Ministerial Training. Congregationalism has a long and honored tradition of an educated clergy. Seminary training at an accredited institution is the preferred way for ministerial candidates to receive such an education. CFTS was established by the National Association of Congregational Christian Churches (NACCC) in 1961 as an alternative to founding its own seminary, investing in people rather than brick and mortar. Recognizing that no one seminary can provide Congregational churches with the variety of leaders and theological viewpoints needed for ministry in our diverse congregations, students attend seminaries that are accredited by the Association of Theological Schools (ATS) and engage in Congregational studies and experiences through CFTS.
Earning a Degree. A Master of Divinity degree (MDiv) is the recognized degree for pastoral ministry and usually requires three years of full time study for completion. Many of those entering ministry today are second or third career people with familial responsibilities. Consequently, it is common for students to take four or five years to complete their Master's degree. Many do so while in the employ of a church. For those who have not yet earned the prerequisite bachelor's degree, several ATS seminaries allow individuals to work on a bachelor's and master's degree concurrently. This usually requires one or two additional years of course work, depending on the amount of uncompleted undergraduate work at the time of enrollment in seminary.
Answering God’s Call to Ministry. The challenges of ordained ministry are enormous, but so are the rewards. Talent, dedication, comitment and a sense of calling are the most important ingredients for a successful seminary experience. If you are considering entering the Congregational ministry, you may have many questions. CFTS is prepared to help answer your questions and be a part of the answer. CFTS will challenge you academically, nurture you spiritually, and give you the opportunity for a promising future in Congregational ministry while you attend the seminary of your choice. Contact the Dean of CFTS. The Dean can assist you in the planning and implementation of your theological education.
Educational Training. CFTS enriches each student's seminary experience with education in the Congregational Way. Students admitted to CFTS are required to attend three academic seminars on topics unique to ministry in a Congregational church, and complete a directed polity study, with submission of a major research paper in Congregationalism. Additionally, students are required to engage in supervised ministry internships, practicing the skills of ministry under the direction of a field supervisor and in cooperation with the field requirements of the student's seminary.
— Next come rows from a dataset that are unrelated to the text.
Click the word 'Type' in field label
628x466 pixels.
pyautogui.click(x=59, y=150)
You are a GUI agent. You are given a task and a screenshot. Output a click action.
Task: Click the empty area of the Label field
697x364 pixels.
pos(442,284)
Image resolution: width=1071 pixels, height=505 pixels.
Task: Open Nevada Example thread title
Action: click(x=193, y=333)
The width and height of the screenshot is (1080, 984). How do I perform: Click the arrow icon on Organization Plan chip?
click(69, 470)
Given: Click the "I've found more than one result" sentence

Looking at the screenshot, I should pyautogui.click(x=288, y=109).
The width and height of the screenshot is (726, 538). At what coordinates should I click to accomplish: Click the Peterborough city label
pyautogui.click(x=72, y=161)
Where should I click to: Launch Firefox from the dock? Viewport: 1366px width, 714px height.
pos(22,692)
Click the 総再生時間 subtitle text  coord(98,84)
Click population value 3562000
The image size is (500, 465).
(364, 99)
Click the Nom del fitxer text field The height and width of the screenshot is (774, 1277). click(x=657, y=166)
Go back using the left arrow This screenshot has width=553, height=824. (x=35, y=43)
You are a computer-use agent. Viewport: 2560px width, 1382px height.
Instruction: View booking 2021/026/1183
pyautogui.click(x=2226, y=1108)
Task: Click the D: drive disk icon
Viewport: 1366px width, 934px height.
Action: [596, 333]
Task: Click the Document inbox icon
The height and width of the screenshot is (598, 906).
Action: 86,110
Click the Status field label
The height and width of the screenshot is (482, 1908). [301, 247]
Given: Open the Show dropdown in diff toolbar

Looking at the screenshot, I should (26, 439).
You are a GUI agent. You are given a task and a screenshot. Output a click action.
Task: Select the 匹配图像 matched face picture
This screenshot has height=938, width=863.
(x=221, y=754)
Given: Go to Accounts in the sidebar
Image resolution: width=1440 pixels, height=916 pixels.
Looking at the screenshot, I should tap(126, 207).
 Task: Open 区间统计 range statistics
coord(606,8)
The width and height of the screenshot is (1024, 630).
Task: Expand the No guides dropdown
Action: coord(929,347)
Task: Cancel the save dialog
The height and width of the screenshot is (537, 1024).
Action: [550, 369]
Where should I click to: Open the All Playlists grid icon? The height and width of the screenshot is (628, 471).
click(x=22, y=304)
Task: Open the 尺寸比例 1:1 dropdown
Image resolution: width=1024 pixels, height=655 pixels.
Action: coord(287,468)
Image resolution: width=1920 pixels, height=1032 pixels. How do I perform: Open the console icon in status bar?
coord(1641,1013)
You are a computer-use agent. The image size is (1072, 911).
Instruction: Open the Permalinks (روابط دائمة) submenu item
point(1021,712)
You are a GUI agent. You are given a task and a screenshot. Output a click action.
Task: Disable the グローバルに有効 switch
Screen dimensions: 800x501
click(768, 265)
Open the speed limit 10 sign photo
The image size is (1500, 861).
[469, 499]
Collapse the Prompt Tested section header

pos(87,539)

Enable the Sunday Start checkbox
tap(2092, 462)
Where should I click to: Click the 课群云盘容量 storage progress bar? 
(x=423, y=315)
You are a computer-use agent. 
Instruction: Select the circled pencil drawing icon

Financial Support. Many churches, regional associations and individuals provide scholarships to students through CFTS to offset financial indebtedness and provide tangible encouragement for CFTS students during the seminary experience. CFTS also provides a financial stipend to students and encourages CFTS graduates to engage in Congregational ministries with post graduate grants.
Application Requirements. A person wishing to make application to CFTS must provide evidence of acceptance to an American Theological School accredited seminary. The student must already posses a Bachelor's degree (in any area of study), and be pursuing a Master of Divinity degree (or equivalent) with the intention to enter ministry in an NACCC Congregational church. The board of directors may make exceptions to these requirements especially if you are enrolled in a concurrent Bachelor's/Master's program.
Supporting Future Leaders through CFTS. CFTS is the only program in existence today whose sole purpose is preparing men and women for ministry in churches committed to the Congregational Way. This is accomplished under the close supervision and support of the CFTS Dean and the CFTS board of directors.Almost 200 men and women have received academic and financial support and completed their training as CFTS "Fellows." They have made a lasting impact on continuing Congregationalism.
You can make a difference. As our National Association grows, the need for Congregationally-trained ministers grows as well. You can help meet the continuing challenge in two ways.
First identify gifted people. There are people in your churches of varying ages and occupations who are gifted for ministry but need your encouragement to hear the call. You can identify and encourage able men and women of faith to devote their lives to God's service through ordained ministry in our Association.
Second make a contribution. You can join Congregationalists across the nation who promote exceptional ministerial leadership by making a personal contribution to CFTS and by making certain that CFTS is included in the benevolence program of their churches. With graduate seminary costs at an all-time high, generous financial support from people like you encourages many of the most able and dedicated people to enter Congregational ministry. By making a donation to CFTS or establishing an ongoing scholarship, you and your church ensure that Congregational Churches will be served by ministers devoted to the Congregational Way for years to come.
By investing in leadership today, together we can ensure a bright and vibrant future for the churches of the Congregational Way.